La vie est un voyage au bout de la nuit. L'épaisse noirceur de cette phrase me transperce, elle est si belle.

"Notre vie est un voyage
Dans l'hiver et dans la Nuit,
Nous cherchons notre passage
Dans le Ciel où rien ne luit"
(exergue)

Je devrais relire ce livre à l'infini, l'apprendre par coeur, me le réciter, m'en faire une prière quotidienne. C'est ma clé, le fil rouge de mes pensées, la Bible à laquelle je reviens quand j'ai besoin d'une attelle.
Aussi puissant que les mots de Boris Vian, de Debout Sur Le Zinc et de Zazie. Un concentré de "Je voudrais pas crever", "La déclaration", "Lola majeure" et "La vie devant moi" réunis.
Une claque, en somme. La claque qui réveille quand.. ?

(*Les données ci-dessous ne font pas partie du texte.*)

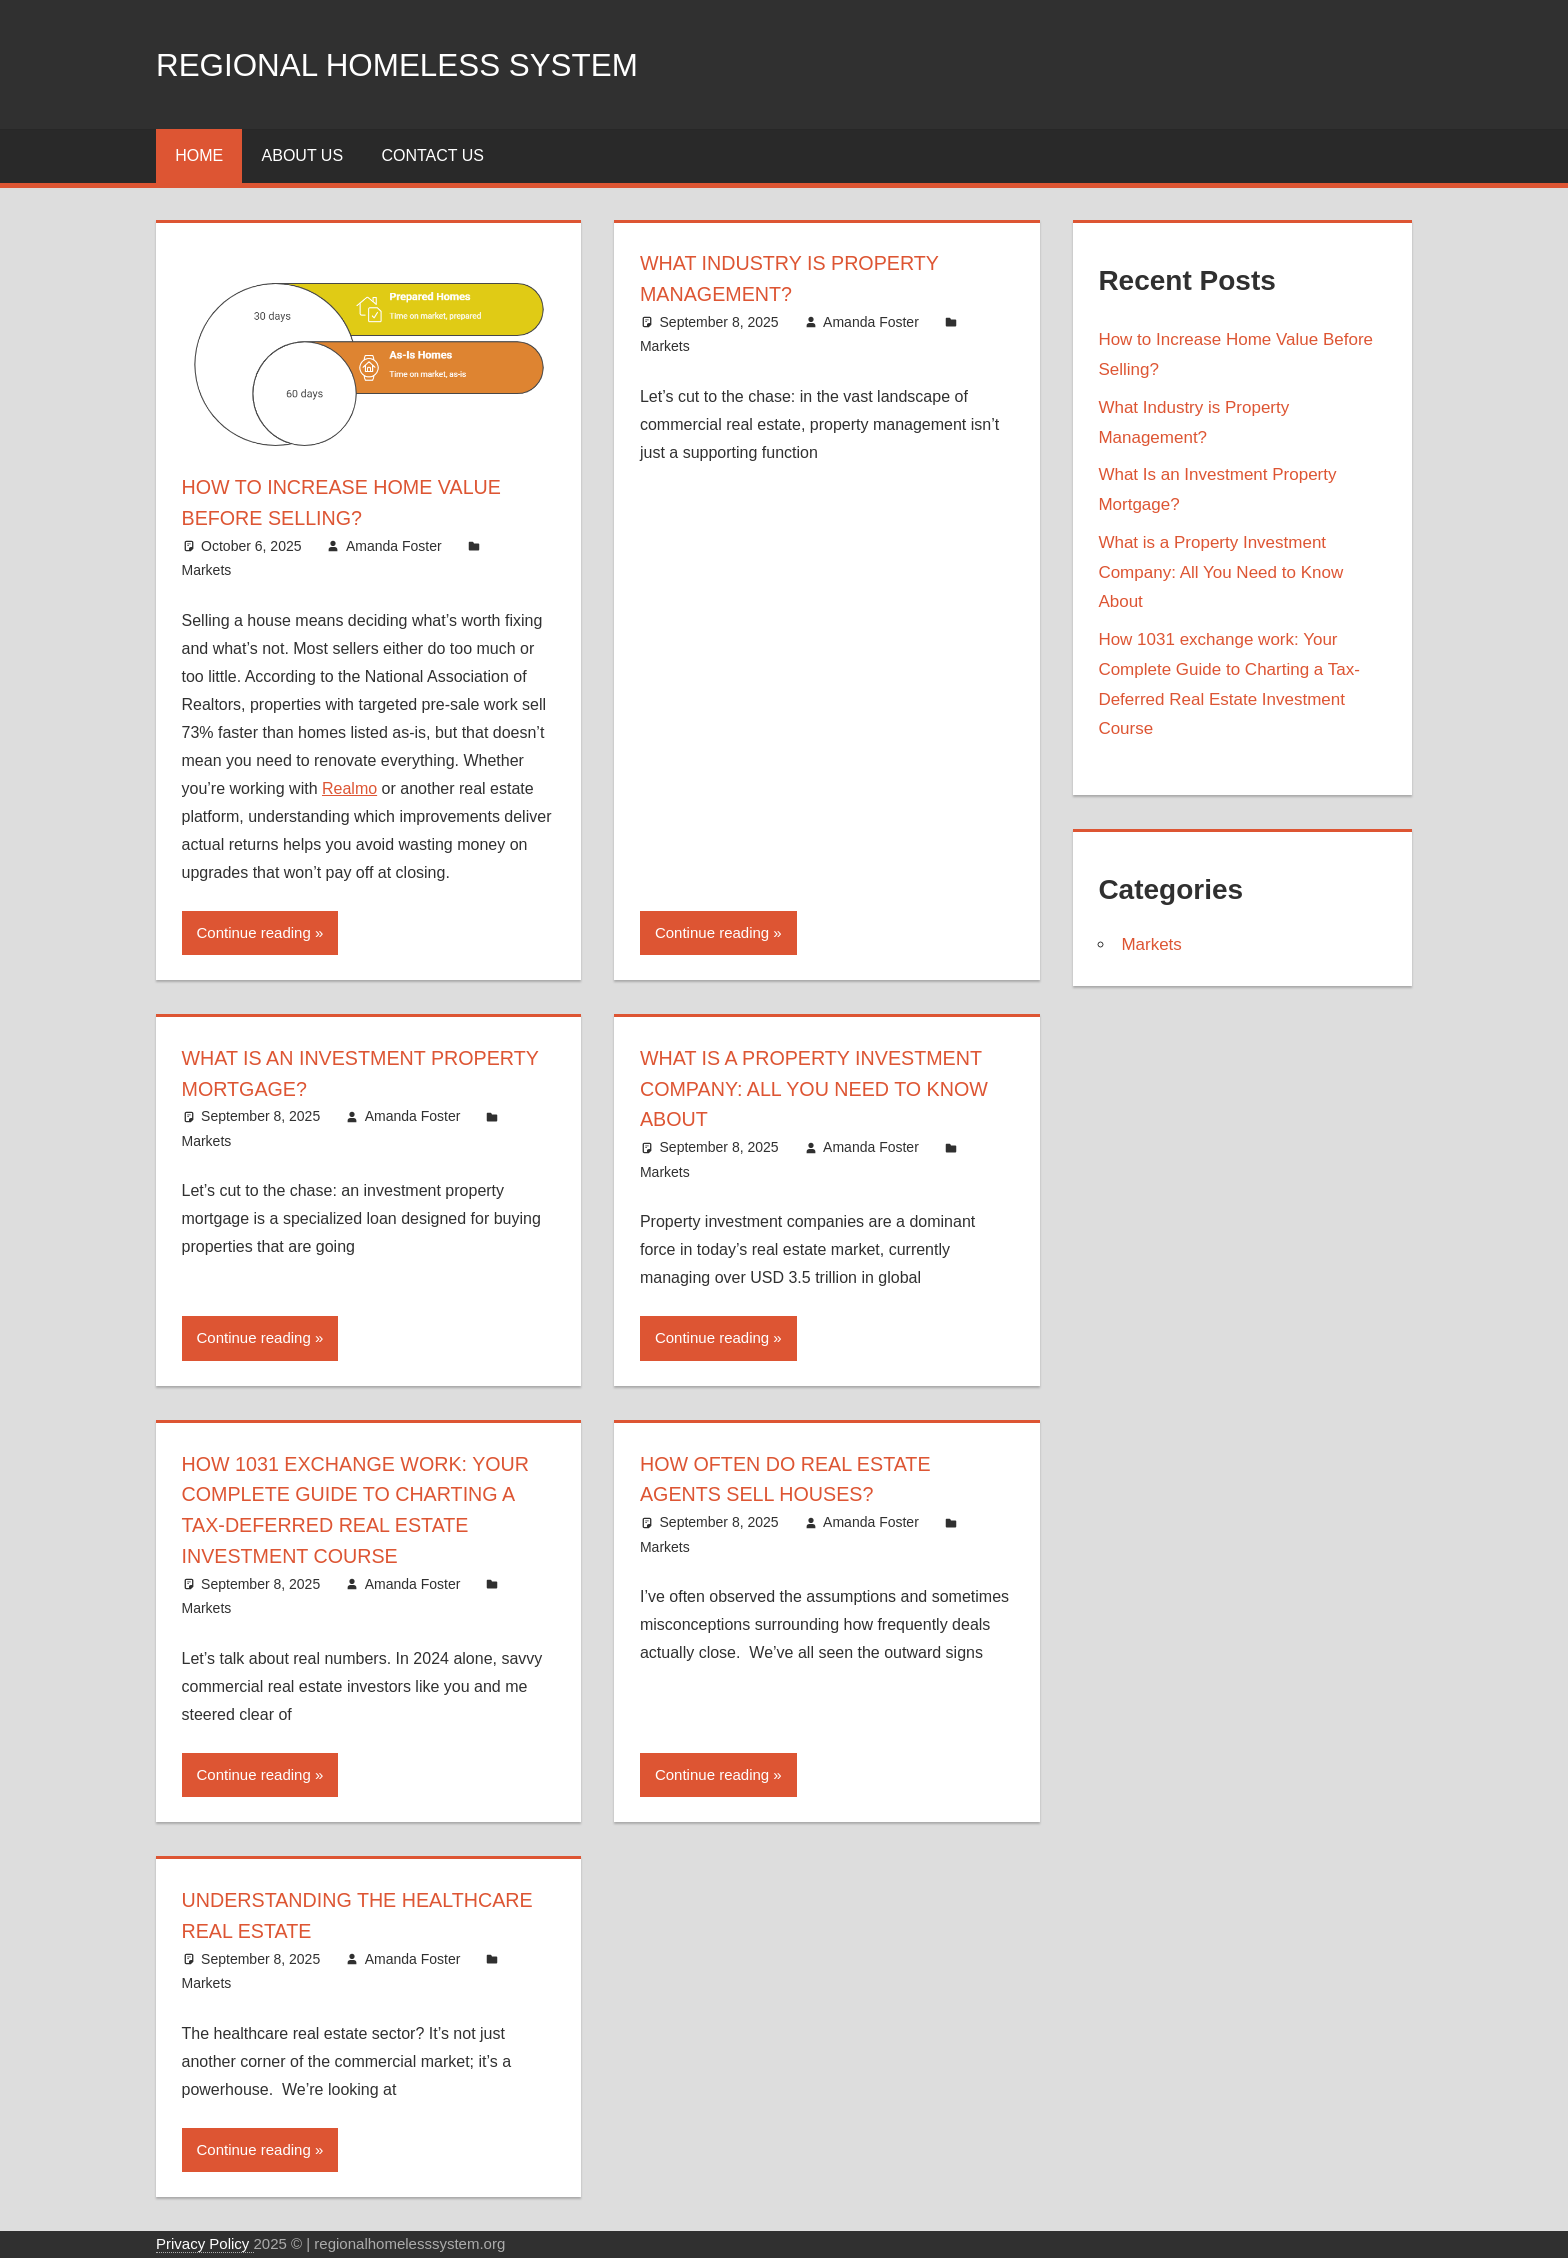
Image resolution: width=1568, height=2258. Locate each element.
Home (199, 155)
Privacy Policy (205, 2243)
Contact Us (432, 155)
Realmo (349, 788)
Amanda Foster (394, 546)
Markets (207, 570)
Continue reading (254, 932)
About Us (303, 155)
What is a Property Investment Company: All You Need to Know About (819, 1088)
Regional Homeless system (432, 63)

La nuit est chez moi, c'est mon côté Robinson, avec son idée "magnifique et bien commode pour.." La nuit est à moi depuis ma naissance. Ma mère n'a jamais su comment me faire dormir, et je n'ai jamais changé depuis mes 3 mois.
"Ne croyez donc jamais d'emblée au malheur des hommes. Demandez-leur seulement s'ils peuvent dormir encore ?" Moi je ne dors pas, parce que ma tête est en bordel, en remue-méninges permanent. Mon père m'a dit, quand j'étais petite, "ne pense à rien pour mieux t'endormir". Si seulement c'était possible, optimistique-moi papa. Pourquoi je n'ai jamais réussi à vider ma tête ?

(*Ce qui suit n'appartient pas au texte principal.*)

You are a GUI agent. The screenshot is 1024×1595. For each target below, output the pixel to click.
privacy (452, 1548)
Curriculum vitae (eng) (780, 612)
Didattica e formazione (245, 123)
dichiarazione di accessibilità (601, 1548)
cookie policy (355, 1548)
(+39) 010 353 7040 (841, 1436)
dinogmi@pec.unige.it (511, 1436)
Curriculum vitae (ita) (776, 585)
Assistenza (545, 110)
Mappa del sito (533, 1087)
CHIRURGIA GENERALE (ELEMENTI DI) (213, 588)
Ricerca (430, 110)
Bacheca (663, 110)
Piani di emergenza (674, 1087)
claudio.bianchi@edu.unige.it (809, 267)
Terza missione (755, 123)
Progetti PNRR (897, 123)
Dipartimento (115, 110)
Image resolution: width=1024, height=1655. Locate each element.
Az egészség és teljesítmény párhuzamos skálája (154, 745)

Mais la nuit, encore et toujours. Notre vie est une voyage dans l'hiver et dans la Nuit, c'est tellement ça. Parfois, il y a de la lumière quand-même, plus éclatante, plus éblouissante. Un peu comme des éclairs dans un écrin de nuit.
Douceur et calme. L'apaisement de cette certitude : la vie est un voyage au bout de la nuit. "De la vie au fond du noir". Ce con de Céline a tout compris, et je me plie à son bouquin, car je n'y peux rien. Que des espoirs sceptiques dès les premières pages : "Ce Robinson comptait donc sur la nuit pour nous sortir de là ?" Traverser les ombres, aller, aller, toujours un peu plus profond, Noirceur-sur-Lys est mon espace de vie, à arpenter de fond en comble.
Et on n'y peut rien. Le calme d'Oedipe vu par Antigone.

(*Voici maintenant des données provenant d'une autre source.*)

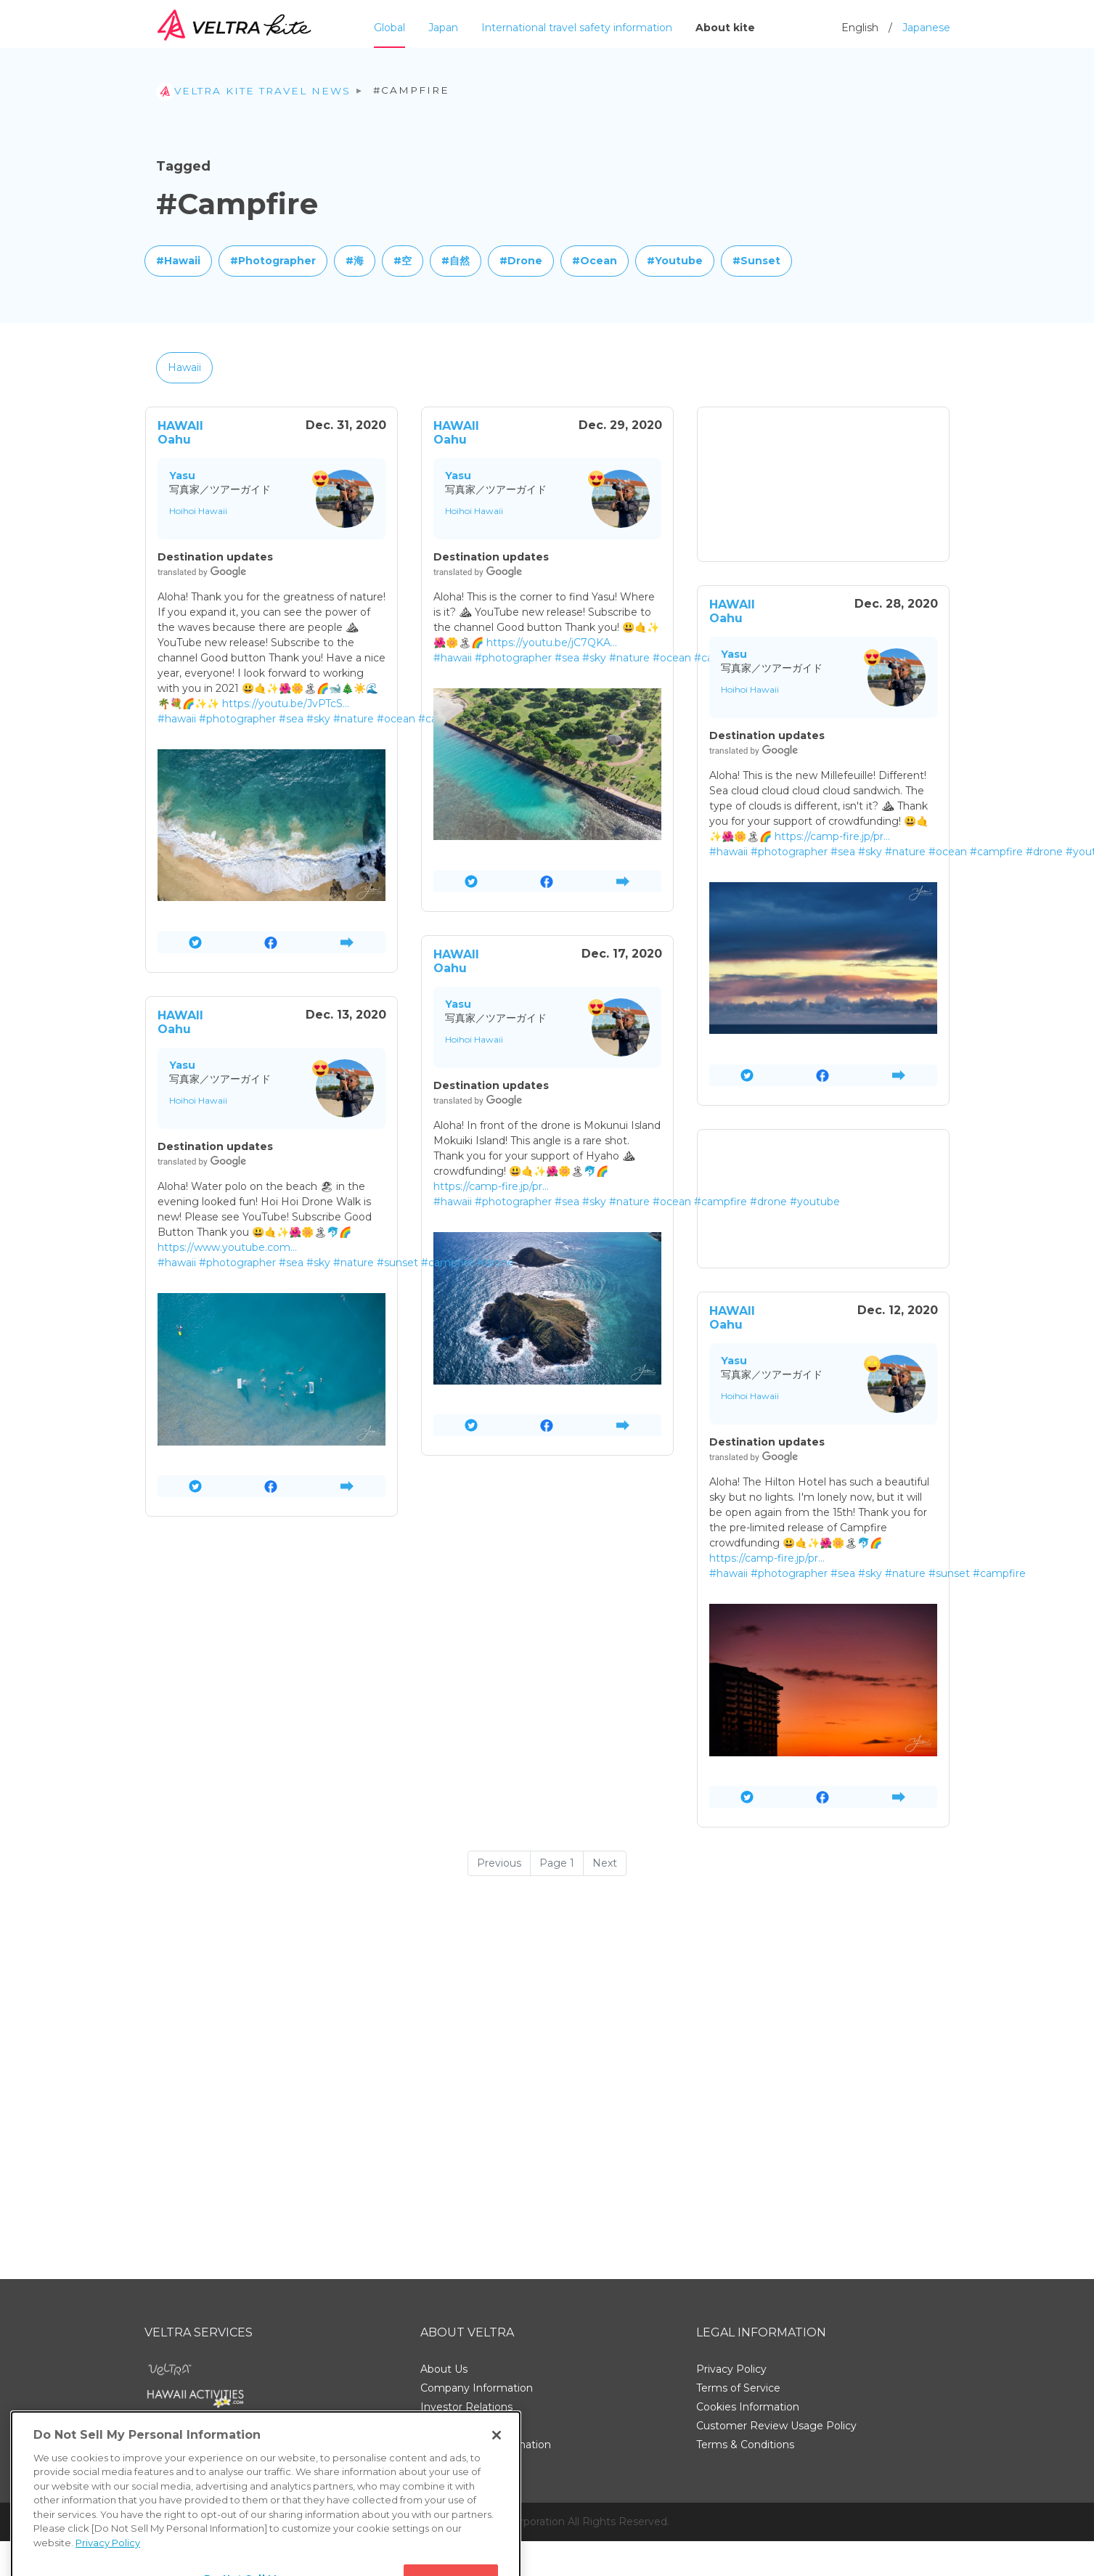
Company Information (476, 2387)
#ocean (396, 718)
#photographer (237, 718)
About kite (725, 27)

Ca fait peur, la nuit, toute seule.
"The whole machine devotes itself coldly to the destruction of his difference", et c'est même pas moi qui le dit. Une seule personne pourrait comprendre, la même qui pouvait allumer la lumière, et conjurer ma peur du noir.

Un voyage au bout de la nuit, rien que ça. Pas de Grâce pas de chocolat, Racine avait prévenu.